→ Exercise directions: Repeat the lines from the one containing "Where should I" through the last line of the data, exactly, pictures omitted.

→ Information supplied:
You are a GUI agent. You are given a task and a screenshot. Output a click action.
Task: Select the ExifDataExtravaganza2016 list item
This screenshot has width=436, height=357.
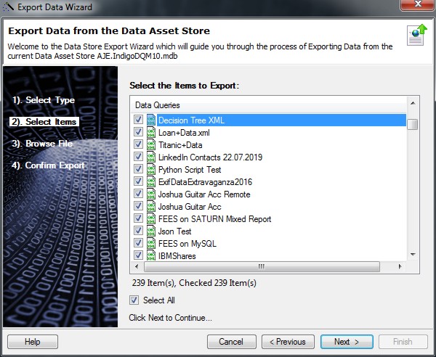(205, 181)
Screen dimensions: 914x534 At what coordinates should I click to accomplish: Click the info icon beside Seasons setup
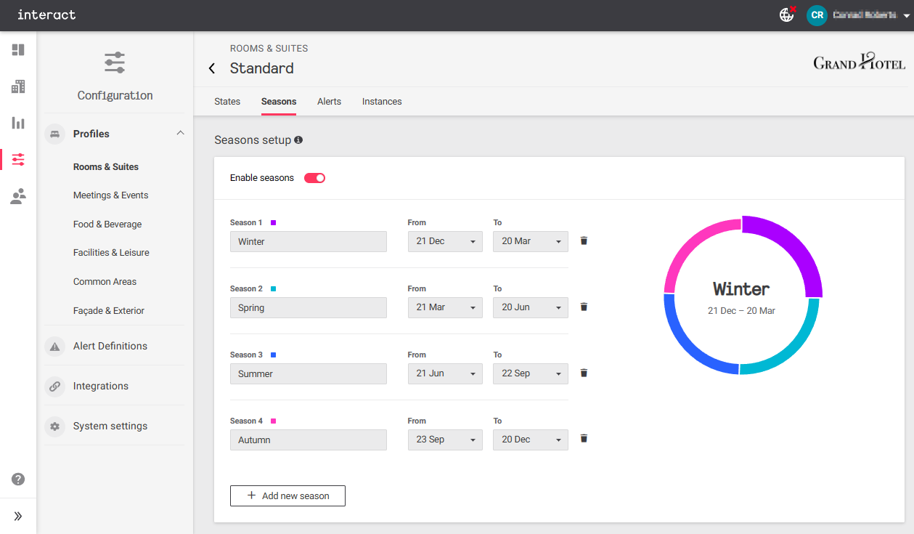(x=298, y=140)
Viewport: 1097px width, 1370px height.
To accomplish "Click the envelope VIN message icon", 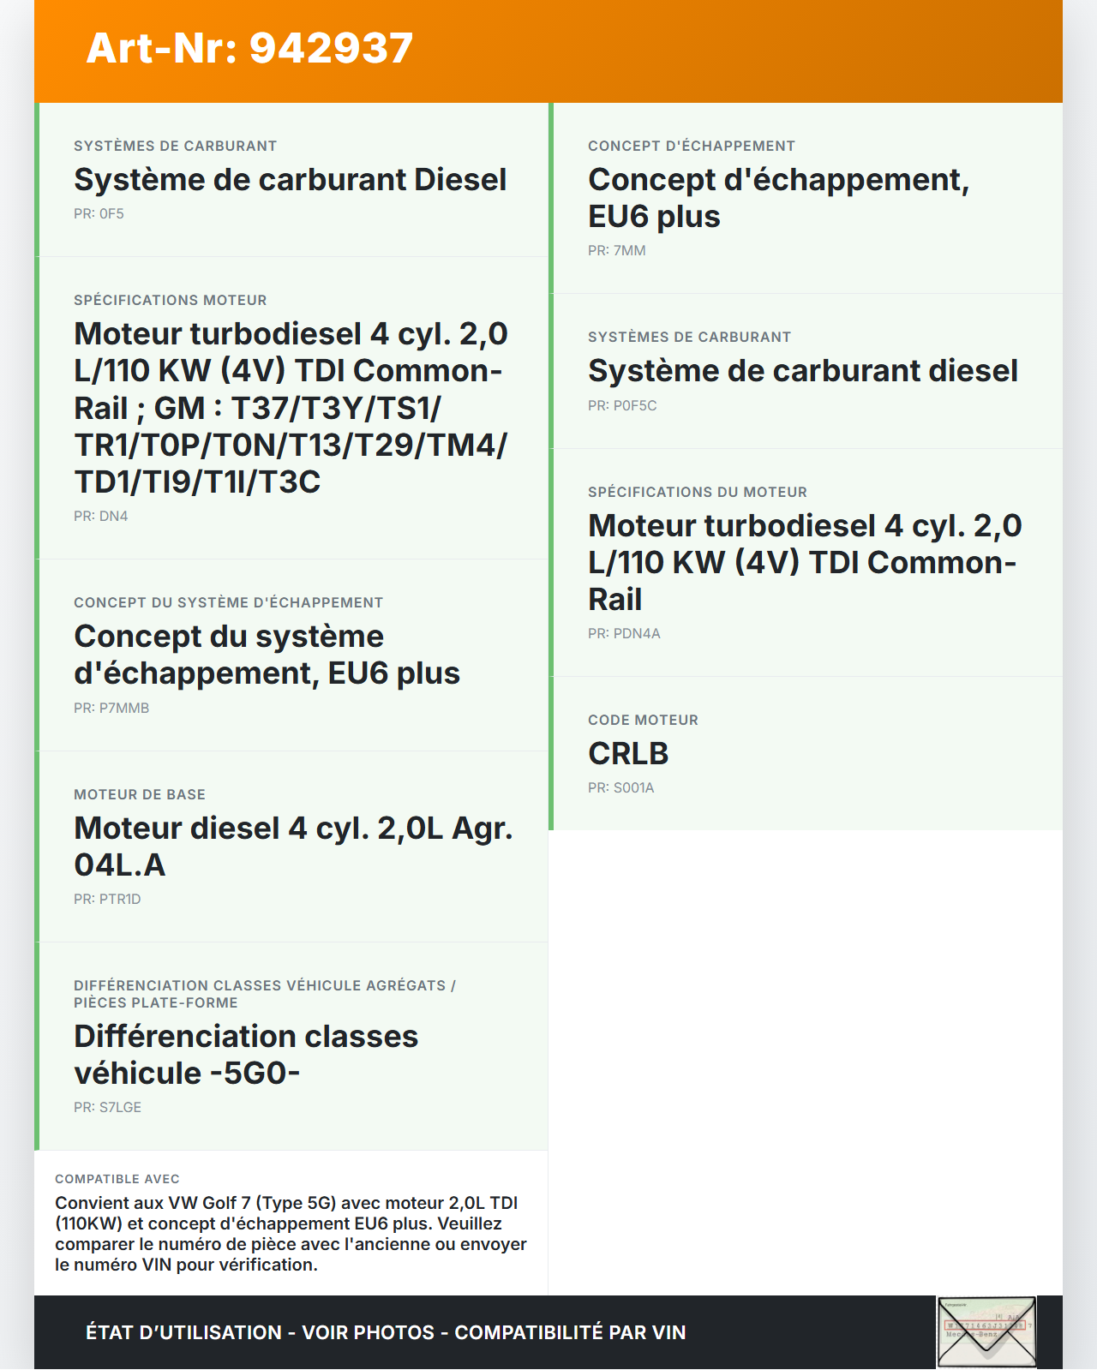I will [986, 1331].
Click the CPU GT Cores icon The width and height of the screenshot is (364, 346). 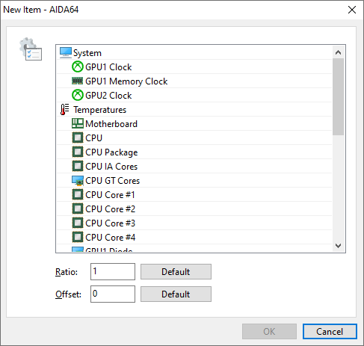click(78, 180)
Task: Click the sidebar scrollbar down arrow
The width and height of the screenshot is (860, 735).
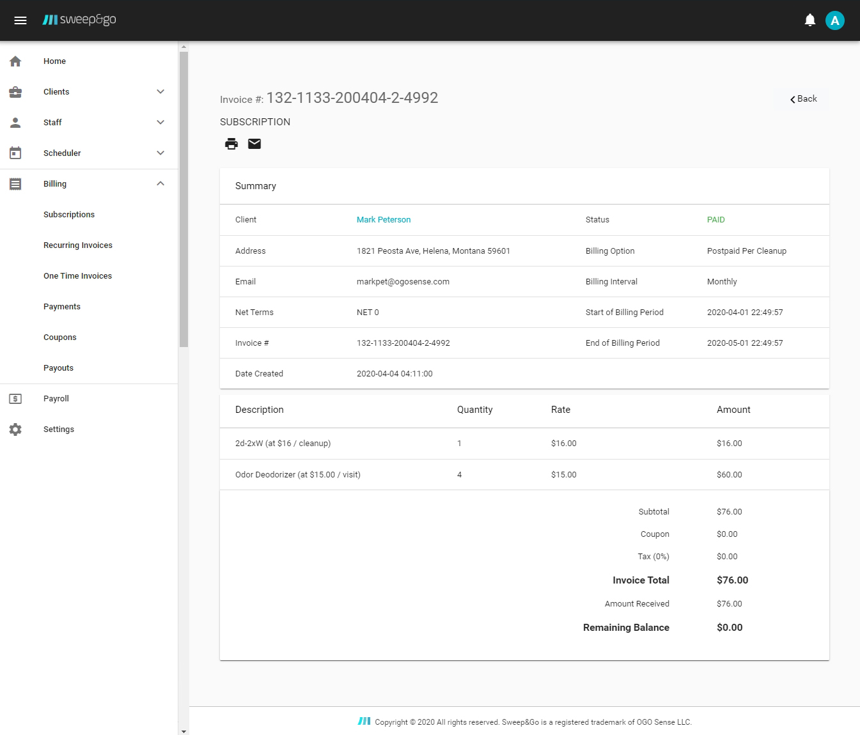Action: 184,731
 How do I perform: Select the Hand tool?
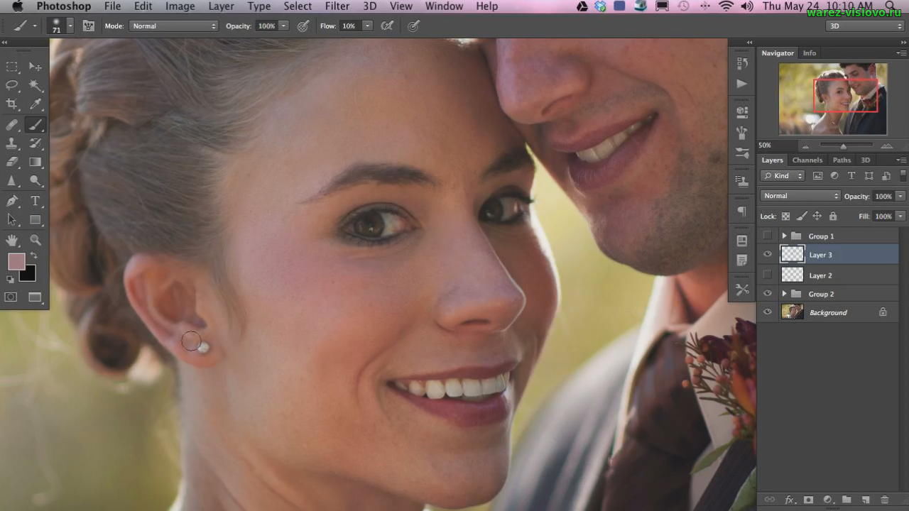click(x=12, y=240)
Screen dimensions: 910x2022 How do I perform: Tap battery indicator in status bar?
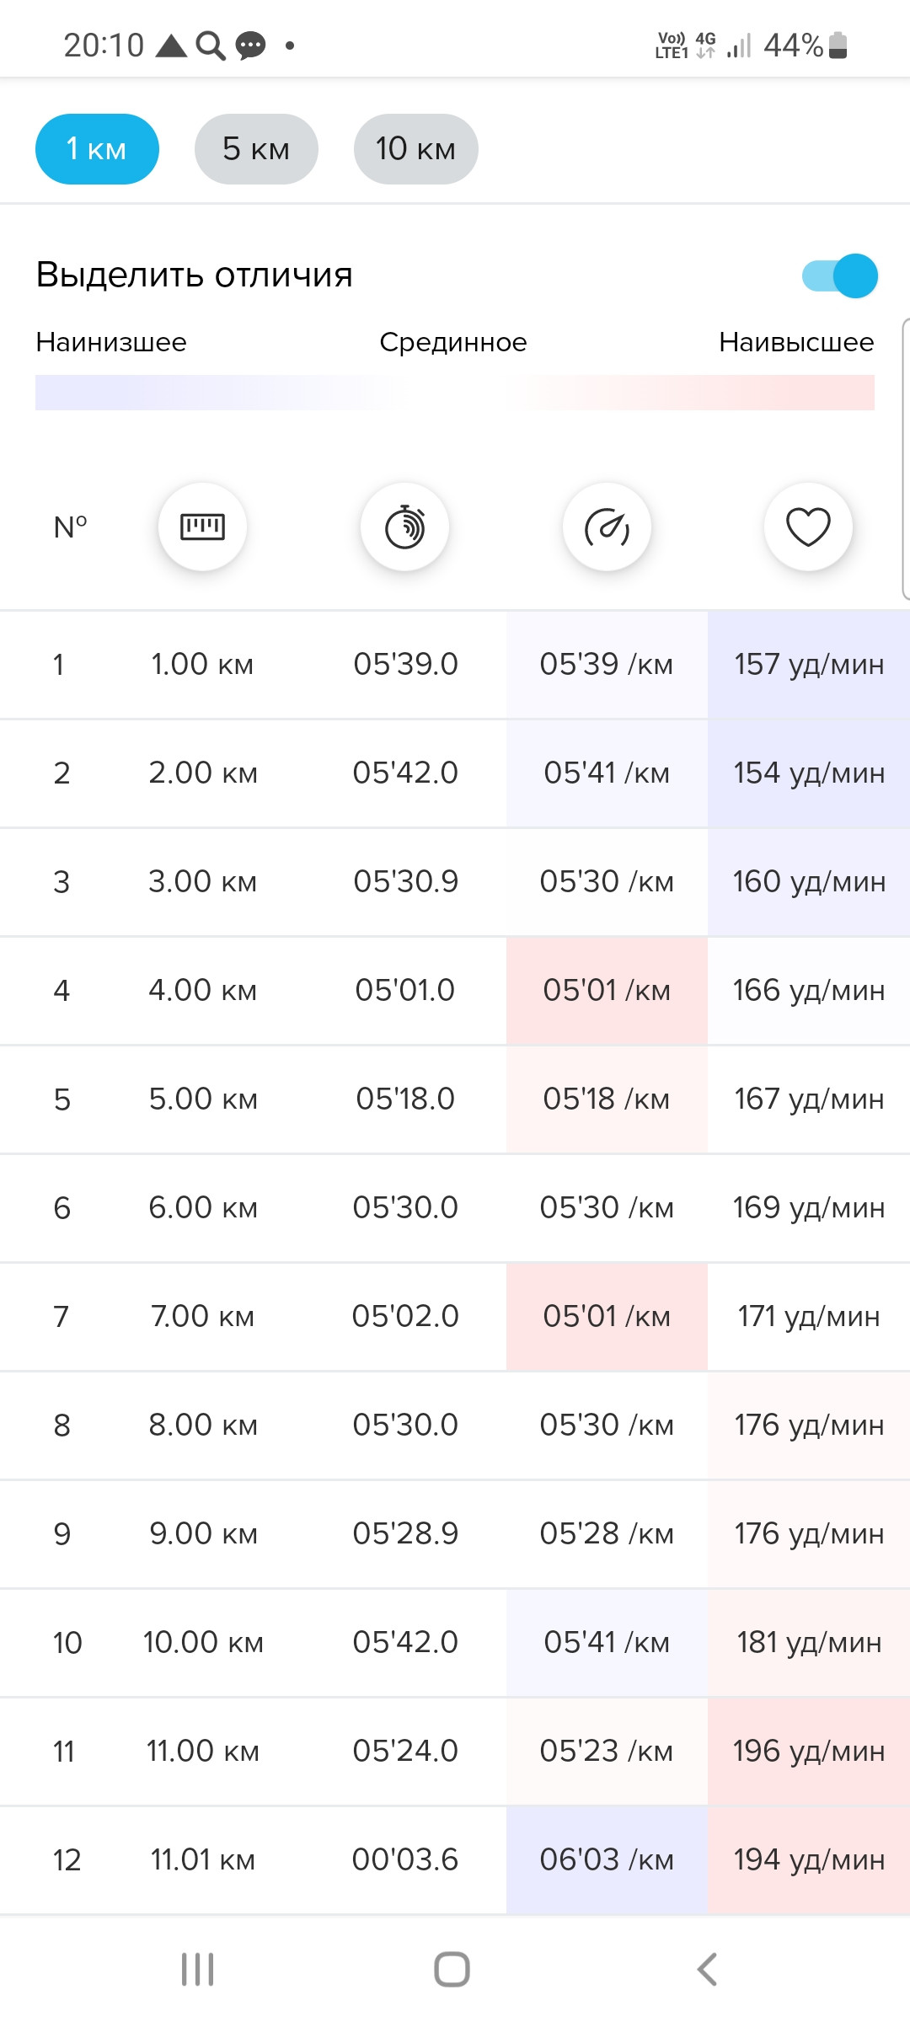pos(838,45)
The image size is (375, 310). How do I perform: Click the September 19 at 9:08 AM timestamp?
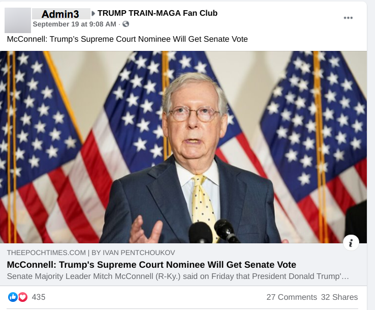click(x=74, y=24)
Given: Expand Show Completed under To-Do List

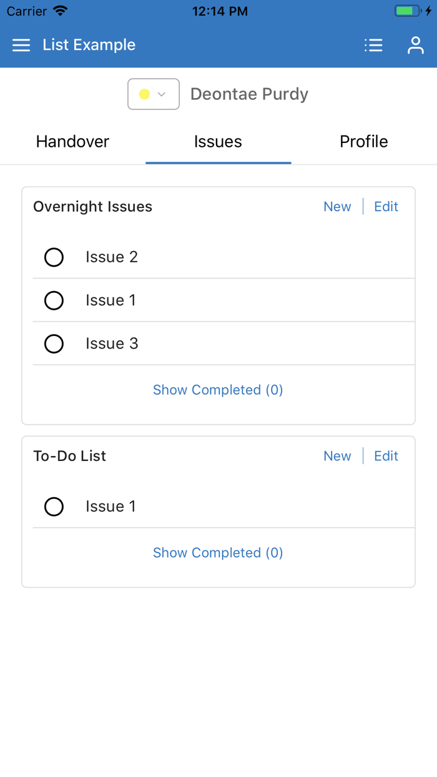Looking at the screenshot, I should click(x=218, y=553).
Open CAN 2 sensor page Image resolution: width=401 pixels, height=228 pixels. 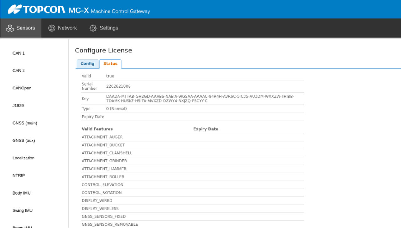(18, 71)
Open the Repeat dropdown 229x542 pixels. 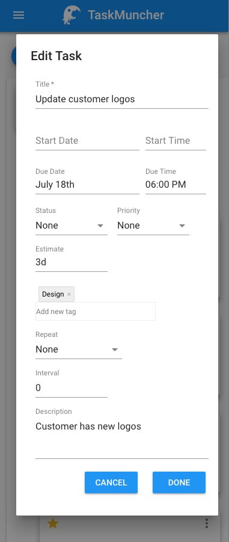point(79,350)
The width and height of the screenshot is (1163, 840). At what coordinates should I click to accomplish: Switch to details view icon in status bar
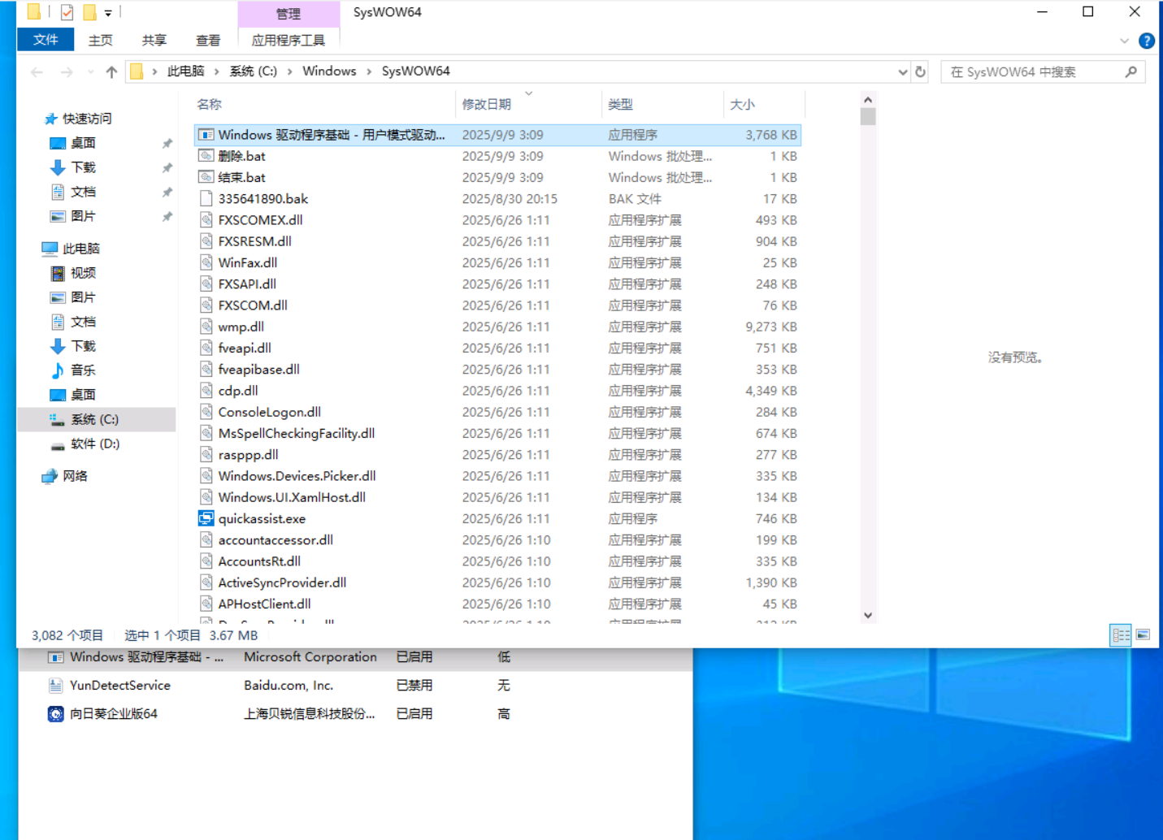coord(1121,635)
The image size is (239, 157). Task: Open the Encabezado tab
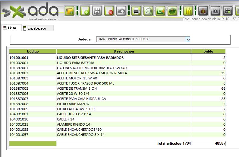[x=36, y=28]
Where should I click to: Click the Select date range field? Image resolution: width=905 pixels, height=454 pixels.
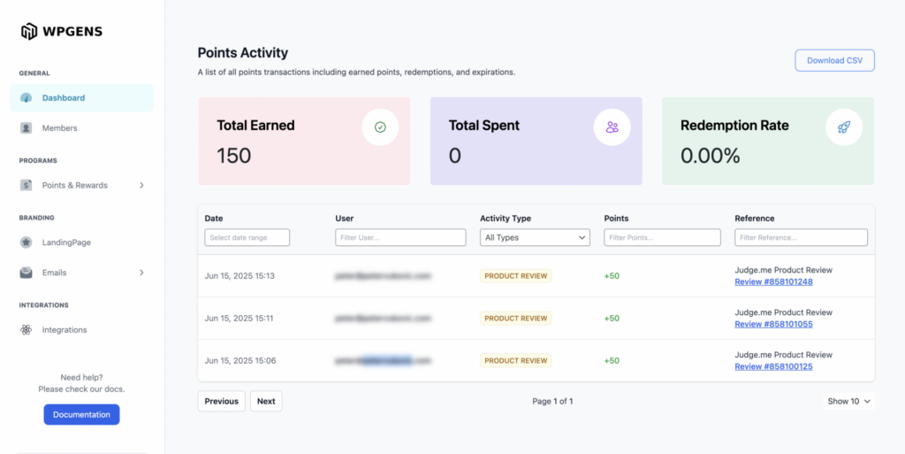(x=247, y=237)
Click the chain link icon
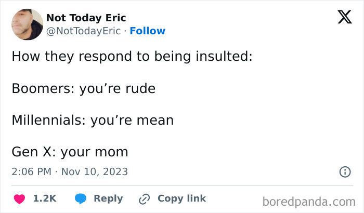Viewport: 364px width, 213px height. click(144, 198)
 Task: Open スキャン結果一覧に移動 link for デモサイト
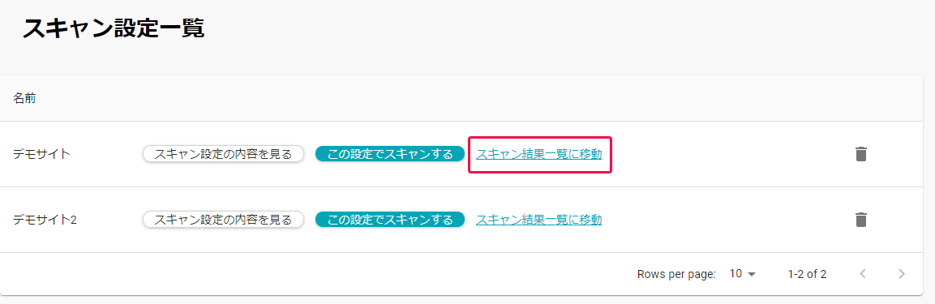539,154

→ Task answer:
Where should I click to: Click the Select date range field? Image resolution: width=905 pixels, height=454 pixels.
(x=247, y=237)
Click the chain link icon
Viewport: 364px width, 213px height. click(144, 198)
 Task: Open スキャン結果一覧に移動 link for デモサイト
539,154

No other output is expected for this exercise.